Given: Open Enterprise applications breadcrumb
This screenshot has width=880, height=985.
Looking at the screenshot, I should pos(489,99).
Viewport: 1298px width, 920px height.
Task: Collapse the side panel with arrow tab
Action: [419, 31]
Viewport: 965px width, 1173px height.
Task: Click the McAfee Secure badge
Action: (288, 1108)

------------------------------------------------

**Work order**: Restate the records above in full, keeping each line exactly as it stands.

**Result of this task**:
Given: Open Enterprise applications breadcrumb
This screenshot has width=880, height=985.
Looking at the screenshot, I should pos(489,99).
Viewport: 1298px width, 920px height.
Task: Collapse the side panel with arrow tab
Action: [419, 31]
Viewport: 965px width, 1173px height.
Task: Click the McAfee Secure badge
Action: (288, 1108)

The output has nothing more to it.